Copyright © 2020 Albuquerque Journal

Ibrahim Loeks wears a face mask to protect against COVID-19 as he purchases ammunition from The Outdoorsman of Santa Fe. (Kyle Land/Albuquerque Journal)

SANTA FE – In Santa Fe, bullets may be as hard to come by as toilet paper and hand sanitizer.

Gun stores in the area have reported a surge in sales after the outbreak of COVID-19, the disease caused by the novel coronavirus, leading to a shortage of some items that rarely go out of stock.

The three firearm retailers in Santa Fe – Big R Stores, Big 5 Sporting Goods and The Outdoorsman of Santa Fe – all had long lines of people waiting to buy new guns or ammunition. Nearly everyone was talking about the virus.

“It’s been like this for the past 2½ weeks,” said Bill Roney, owner of The Outdoorsman. “It’s absolutely insane.”

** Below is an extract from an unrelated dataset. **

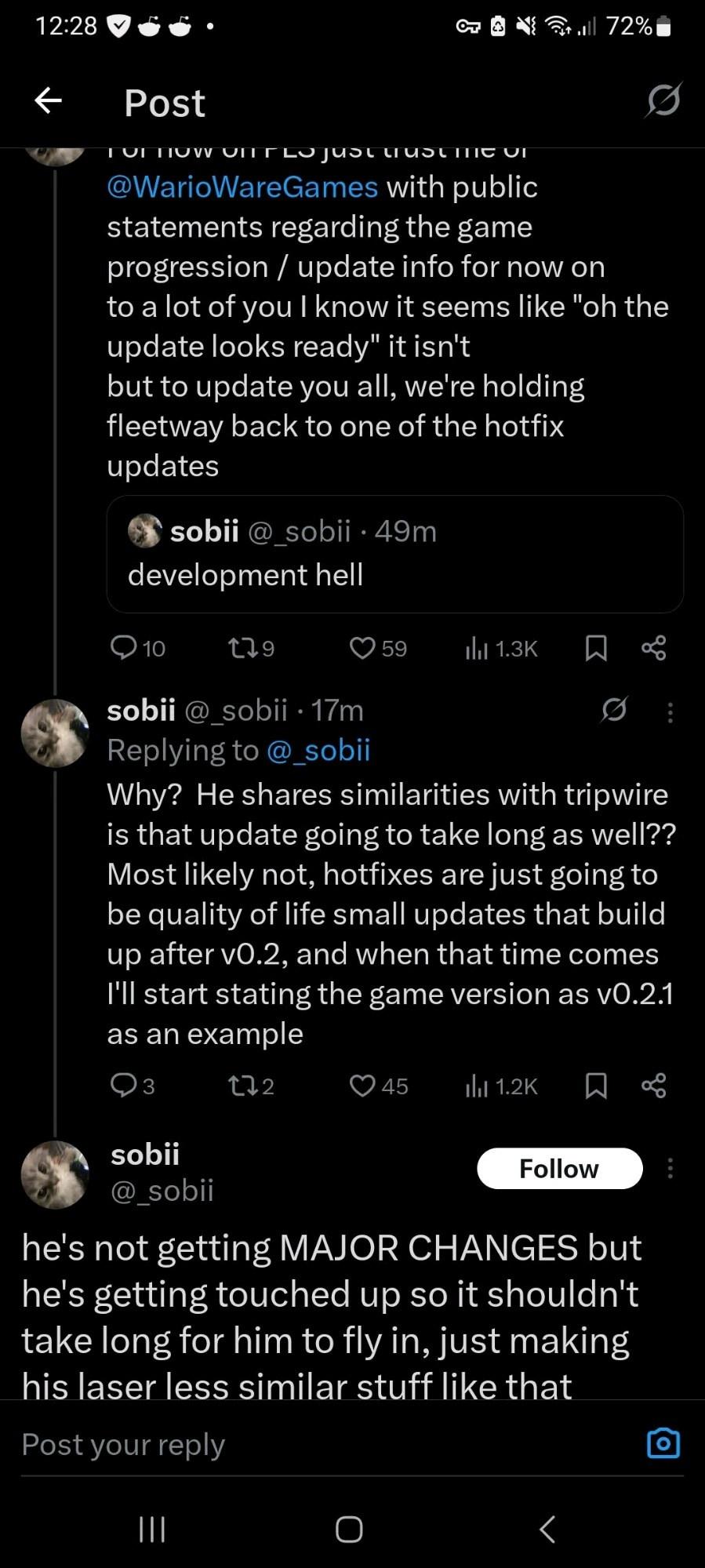
Task: Open the @WarioWareGames mention link
Action: tap(242, 187)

Roney said the rush to buy firearms is happening across the nation, as evidenced by the long wait times for the FBI to perform background checks.

“They’re not even answering the phone,” he said. “There’s a 40-minute delay time on that. It’s an indication that this is going on all over the country, not just here.”

At Big 5, Manager Doug Stuart said the store typically sells one gun every other day. Since Gov. Michelle Lujan Grisham declared a public health crisis March 11, that number has swelled to around 10 per day.

“(People are) just scared that it’s going to be … looting and home invasions,” Stuart said.

At every store, ammunition shelves were nearly wiped out and many gun racks lay empty.

For example, despite receiving a shipment of 9mm ammunition and Glock pistols just days earlier, The Outdoorsman ran out of those items.

Ibrahim Loeks, a Santa Fe resident, said he has been going to The Outdoorsman since he was 10 years old and had never seen the store so busy.

“Looking at the shelves, I can say they are emptier than I’ve ever seen them,” he said.

Loeks, who went to the store wearing a face mask and carrying cleaning spray in his back pocket, said the virus has led to increased tensions among different people.

“It’s palpable, the franticness and anxiety that people are experiencing,” he said.

Roney said he has operated gun stores in Santa Fe since 1973. In that time, he has seen the public react to prison riots, the 9/11 terrorist attacks and many different viruses.

However, the COVID-19 outbreak and the seismic reactions to it are unique, he said.

“This particular incident seems to have shaken people more than anything I’ve ever seen,” he said.

Roney said that despite the increased demand, customers in his store usually behave appropriately. He also said the demand for firearms coincides with the rush on other items, such as food and toiletries.

“If you don’t want people taking things from you, what would you think about doing? Trying to protect yourself, one way or another,” he said.